*** Data under study Section Begins ***

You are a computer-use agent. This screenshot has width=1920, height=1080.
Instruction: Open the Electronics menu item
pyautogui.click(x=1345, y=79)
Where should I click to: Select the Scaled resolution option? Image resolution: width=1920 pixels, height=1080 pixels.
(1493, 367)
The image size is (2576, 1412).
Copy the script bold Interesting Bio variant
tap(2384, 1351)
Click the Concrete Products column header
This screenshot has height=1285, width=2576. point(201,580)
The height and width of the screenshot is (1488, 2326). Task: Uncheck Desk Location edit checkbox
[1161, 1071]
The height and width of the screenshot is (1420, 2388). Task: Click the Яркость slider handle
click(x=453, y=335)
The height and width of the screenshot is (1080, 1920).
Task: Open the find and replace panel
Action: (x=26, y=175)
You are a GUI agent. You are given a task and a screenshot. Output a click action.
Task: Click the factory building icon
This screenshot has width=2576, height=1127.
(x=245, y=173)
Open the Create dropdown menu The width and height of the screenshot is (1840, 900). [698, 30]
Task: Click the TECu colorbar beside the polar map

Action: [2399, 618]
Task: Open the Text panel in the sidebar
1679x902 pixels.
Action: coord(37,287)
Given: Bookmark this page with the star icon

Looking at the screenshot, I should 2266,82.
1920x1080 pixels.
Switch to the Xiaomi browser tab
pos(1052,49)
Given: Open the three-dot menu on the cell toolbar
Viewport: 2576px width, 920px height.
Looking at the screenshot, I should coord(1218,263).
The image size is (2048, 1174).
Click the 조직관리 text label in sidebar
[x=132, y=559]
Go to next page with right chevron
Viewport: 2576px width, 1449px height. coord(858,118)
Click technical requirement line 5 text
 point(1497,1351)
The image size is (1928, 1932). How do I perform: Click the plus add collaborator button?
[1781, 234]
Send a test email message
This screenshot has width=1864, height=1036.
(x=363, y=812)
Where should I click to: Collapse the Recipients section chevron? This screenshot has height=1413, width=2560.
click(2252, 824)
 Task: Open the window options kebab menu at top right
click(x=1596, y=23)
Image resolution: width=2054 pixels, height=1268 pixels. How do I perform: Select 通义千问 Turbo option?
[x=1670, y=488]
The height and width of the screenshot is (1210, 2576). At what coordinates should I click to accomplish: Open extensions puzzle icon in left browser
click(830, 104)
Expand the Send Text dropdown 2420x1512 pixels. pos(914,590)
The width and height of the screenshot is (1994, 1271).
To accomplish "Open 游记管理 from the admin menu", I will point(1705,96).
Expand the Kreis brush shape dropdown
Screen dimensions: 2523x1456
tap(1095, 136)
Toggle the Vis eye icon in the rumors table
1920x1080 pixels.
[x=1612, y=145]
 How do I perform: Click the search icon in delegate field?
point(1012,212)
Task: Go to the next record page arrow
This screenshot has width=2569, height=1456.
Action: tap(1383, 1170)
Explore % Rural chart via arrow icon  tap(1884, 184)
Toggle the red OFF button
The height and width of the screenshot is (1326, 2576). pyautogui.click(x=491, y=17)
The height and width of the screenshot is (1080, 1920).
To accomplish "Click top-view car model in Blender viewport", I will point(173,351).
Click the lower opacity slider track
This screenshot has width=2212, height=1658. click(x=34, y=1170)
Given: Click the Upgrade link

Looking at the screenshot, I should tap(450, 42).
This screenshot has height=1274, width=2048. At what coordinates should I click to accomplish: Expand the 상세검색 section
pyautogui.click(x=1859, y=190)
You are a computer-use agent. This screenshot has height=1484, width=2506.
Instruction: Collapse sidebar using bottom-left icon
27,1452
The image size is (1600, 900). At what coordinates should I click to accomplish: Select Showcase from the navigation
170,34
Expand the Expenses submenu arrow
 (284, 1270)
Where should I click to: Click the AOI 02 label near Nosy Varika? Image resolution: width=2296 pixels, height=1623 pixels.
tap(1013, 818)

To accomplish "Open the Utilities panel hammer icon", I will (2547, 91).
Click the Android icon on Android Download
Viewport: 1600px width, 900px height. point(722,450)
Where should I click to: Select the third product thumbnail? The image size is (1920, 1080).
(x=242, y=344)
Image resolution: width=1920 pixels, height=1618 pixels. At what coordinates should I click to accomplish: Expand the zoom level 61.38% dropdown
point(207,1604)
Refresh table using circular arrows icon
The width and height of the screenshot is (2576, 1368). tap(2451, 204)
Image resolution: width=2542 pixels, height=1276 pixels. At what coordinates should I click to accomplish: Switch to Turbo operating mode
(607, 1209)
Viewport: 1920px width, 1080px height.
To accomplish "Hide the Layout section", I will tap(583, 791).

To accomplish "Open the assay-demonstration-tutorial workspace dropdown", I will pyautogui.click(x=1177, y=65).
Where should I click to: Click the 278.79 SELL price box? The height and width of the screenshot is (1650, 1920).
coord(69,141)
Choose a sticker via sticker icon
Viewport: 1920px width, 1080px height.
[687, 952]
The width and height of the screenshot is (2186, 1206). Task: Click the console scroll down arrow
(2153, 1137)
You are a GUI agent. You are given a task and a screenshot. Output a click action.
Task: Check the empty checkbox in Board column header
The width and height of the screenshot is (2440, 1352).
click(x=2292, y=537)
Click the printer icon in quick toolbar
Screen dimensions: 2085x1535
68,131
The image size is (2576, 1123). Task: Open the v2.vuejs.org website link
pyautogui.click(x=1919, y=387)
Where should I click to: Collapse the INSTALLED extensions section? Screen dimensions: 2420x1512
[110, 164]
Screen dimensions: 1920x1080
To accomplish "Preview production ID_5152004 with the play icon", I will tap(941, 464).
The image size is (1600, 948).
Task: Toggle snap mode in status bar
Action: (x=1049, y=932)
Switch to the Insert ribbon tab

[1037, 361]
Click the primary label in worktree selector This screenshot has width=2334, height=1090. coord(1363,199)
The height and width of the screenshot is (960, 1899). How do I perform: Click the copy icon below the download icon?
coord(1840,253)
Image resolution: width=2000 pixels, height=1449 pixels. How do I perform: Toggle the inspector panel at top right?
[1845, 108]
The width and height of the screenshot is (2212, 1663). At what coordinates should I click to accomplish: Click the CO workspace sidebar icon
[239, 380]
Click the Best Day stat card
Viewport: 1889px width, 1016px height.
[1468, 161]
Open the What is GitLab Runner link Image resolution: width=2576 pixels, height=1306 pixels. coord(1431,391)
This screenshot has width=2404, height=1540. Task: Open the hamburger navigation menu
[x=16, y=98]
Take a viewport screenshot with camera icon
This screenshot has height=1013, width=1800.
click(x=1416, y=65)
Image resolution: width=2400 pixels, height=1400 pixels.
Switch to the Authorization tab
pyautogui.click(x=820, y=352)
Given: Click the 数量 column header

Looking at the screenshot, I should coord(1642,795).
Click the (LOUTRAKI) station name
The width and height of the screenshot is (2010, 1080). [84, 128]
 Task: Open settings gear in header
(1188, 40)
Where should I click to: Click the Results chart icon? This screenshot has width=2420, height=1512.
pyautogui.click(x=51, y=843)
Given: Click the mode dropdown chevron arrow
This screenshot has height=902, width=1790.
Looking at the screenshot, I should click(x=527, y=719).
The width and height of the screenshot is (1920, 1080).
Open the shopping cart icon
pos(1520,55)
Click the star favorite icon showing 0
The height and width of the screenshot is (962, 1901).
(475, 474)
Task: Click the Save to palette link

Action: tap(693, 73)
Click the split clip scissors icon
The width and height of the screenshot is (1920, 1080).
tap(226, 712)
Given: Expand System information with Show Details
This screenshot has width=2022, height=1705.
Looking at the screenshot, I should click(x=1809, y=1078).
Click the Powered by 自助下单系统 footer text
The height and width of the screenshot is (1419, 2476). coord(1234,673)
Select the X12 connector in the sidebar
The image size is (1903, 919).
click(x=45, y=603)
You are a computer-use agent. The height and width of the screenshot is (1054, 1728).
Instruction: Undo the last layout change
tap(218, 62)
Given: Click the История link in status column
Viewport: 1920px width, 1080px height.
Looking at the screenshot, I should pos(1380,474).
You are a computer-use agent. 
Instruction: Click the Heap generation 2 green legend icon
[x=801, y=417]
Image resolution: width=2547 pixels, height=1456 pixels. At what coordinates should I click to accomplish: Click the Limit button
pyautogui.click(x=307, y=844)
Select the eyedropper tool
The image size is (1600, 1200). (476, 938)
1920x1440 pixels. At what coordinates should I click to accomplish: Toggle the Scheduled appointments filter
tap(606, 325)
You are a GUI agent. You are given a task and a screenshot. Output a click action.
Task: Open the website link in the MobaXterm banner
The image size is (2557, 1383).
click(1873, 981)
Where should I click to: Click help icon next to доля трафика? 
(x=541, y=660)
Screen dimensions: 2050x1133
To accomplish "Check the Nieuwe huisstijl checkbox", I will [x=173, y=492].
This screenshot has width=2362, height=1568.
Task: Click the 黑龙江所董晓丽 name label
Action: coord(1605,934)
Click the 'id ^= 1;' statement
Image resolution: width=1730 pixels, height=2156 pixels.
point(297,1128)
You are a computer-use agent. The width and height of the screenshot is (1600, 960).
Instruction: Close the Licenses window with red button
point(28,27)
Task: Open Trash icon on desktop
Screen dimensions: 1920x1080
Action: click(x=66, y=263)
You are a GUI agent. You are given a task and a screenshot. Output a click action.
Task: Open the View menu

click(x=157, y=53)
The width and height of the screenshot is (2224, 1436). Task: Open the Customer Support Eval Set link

*** Data under study Section Ends ***

> [Work item]:
Please report every line among the entries that includes "computer".

> [Answer space]:
You are a computer-use agent. This screenshot has width=1920, height=1080.
You are a computer-use agent. This screenshot has height=1484, width=2506.
You are a computer-use agent. The height and width of the screenshot is (1054, 1728).
You are a computer-use agent. 
You are a computer-use agent. The width and height of the screenshot is (1600, 960).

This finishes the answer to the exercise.